■ **ASSIGNMENT**:
Give every line of the records exactly, please, from the first up to and including the one containing "Viewport: 2408px width, 1537px height.".

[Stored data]
-*-

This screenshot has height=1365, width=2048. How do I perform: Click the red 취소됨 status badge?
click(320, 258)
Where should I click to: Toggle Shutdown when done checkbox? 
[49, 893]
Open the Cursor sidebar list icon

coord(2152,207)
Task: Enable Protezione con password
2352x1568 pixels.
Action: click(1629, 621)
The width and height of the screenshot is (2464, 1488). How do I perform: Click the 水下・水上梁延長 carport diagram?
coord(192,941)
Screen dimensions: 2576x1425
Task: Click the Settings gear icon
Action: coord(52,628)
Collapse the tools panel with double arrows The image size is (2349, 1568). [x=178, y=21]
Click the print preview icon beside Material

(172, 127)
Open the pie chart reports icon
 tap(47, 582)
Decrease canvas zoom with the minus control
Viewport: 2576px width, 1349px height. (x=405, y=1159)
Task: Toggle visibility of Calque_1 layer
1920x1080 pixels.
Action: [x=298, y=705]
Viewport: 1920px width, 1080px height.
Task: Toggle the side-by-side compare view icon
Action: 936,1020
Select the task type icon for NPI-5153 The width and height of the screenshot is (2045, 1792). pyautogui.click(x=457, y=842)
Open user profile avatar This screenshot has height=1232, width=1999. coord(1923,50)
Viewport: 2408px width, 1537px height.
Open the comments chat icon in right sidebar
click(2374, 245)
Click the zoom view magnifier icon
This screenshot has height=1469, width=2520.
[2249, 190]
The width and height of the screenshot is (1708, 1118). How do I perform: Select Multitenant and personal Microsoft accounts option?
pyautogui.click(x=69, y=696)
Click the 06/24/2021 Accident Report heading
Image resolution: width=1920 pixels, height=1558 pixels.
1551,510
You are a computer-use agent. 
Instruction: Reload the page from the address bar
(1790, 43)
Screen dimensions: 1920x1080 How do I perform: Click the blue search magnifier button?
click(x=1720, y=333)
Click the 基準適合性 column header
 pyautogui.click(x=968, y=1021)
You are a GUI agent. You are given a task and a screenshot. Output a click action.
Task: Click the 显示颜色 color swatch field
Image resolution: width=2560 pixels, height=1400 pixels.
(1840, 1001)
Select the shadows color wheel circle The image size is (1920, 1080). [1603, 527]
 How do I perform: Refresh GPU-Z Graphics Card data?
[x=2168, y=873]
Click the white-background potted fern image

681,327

-*-

■ **WRITTEN RESPONSE**:
This screenshot has height=1365, width=2048. How do I perform: Click the red 취소됨 status badge?
click(320, 258)
Where should I click to: Toggle Shutdown when done checkbox? 
[49, 893]
Open the Cursor sidebar list icon

coord(2152,207)
Task: Enable Protezione con password
2352x1568 pixels.
Action: click(1629, 621)
The width and height of the screenshot is (2464, 1488). How do I perform: Click the 水下・水上梁延長 carport diagram?
coord(192,941)
Screen dimensions: 2576x1425
Task: Click the Settings gear icon
Action: coord(52,628)
Collapse the tools panel with double arrows The image size is (2349, 1568). [x=178, y=21]
Click the print preview icon beside Material

(172, 127)
Open the pie chart reports icon
 tap(47, 582)
Decrease canvas zoom with the minus control
Viewport: 2576px width, 1349px height. (x=405, y=1159)
Task: Toggle visibility of Calque_1 layer
1920x1080 pixels.
Action: [x=298, y=705]
Viewport: 1920px width, 1080px height.
Task: Toggle the side-by-side compare view icon
Action: 936,1020
Select the task type icon for NPI-5153 The width and height of the screenshot is (2045, 1792). pyautogui.click(x=457, y=842)
Open user profile avatar This screenshot has height=1232, width=1999. coord(1923,50)
Viewport: 2408px width, 1537px height.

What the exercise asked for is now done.